According to the National Cancer Institute, more than 21,000 women will be diagnosed with ovarian cancer in 2008, and more than 15,000 will die. Worldwide there are more than 190,000 new cases of ovarian cancer each year, accounting for around 4% of all cancers diagnosed in women. Incidence rates vary considerably, with the highest rates in the USA and Northern Europe and the lowest rates in Africa and Asia. The World Health Organization has recently launched a campaign to reduce incidence and mortality of cancer worldwide.
As with many other cancers, early detection greatly enhances ovarian cancer survival rates, but without a reliable early detection technique, many women are only diagnosed at a relatively advanced stage. Pap smears do not detect ovarian cancers. The Centers for Disease Control information sheet on ovarian cancer is available here.

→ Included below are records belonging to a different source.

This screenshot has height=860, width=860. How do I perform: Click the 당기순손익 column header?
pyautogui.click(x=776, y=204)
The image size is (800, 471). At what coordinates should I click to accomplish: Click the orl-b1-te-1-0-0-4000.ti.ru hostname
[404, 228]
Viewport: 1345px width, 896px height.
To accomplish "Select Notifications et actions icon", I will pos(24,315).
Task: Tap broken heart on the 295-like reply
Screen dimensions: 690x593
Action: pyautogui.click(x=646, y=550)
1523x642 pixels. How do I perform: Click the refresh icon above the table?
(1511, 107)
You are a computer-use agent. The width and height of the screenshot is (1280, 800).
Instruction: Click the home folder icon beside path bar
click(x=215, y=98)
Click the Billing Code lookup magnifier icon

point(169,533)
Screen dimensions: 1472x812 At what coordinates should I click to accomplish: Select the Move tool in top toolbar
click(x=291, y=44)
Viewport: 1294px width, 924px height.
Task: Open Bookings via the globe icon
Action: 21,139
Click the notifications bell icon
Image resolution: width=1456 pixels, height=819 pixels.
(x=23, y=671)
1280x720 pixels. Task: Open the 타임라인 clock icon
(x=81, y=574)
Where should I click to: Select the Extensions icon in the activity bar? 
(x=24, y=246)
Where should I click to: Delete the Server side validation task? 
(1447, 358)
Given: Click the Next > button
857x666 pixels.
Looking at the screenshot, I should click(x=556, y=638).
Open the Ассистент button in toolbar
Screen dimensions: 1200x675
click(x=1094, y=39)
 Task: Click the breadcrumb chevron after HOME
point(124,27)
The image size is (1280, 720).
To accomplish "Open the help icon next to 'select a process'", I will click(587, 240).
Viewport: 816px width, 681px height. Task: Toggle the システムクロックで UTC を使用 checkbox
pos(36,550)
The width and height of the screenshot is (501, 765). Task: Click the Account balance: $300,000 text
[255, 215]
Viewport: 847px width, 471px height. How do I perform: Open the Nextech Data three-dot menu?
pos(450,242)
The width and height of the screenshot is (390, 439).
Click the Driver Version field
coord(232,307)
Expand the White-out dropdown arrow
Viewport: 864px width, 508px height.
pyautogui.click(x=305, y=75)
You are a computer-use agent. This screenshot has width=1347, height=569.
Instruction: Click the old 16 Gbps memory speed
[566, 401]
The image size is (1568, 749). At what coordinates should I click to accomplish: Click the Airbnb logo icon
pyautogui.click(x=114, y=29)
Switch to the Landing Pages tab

Once diagnosed, women too often do not get proper treatment. In 2006, the National Cancer Institute announced that a combination of intravenous paclitaxel and intraperitoneal cisplatin following surgery was the preferred treatment for advanced ovarian cancer. This IV/IP treatment has prolonged survival rates by more than a year. At the time, experts predicted that the cancer institute action would lead to widespread changes in treatment. Increadibly, two years later, only a small percentage of newly diagnosed women are given IV/IP treatment. This despite the more than $2 billion spent annuany on treating ovarian cancer.
But the news is not all bad. At the April meeting of the American Association for Cancer Research, a Yale Medical School team led by Dr. Gil Mor (left) announced that they had identified, characterized and cloned ovary cancer stem cells, and demonstrated that these stem cells are likely responsible for recurrences and resistance to chemotherapy.
There is currently a petition to convince the US Postal Service to issue an Ovarian Cancer Awareness Stamp. I am not sure how that will help, but I guess anything that raises awareness is a good thing.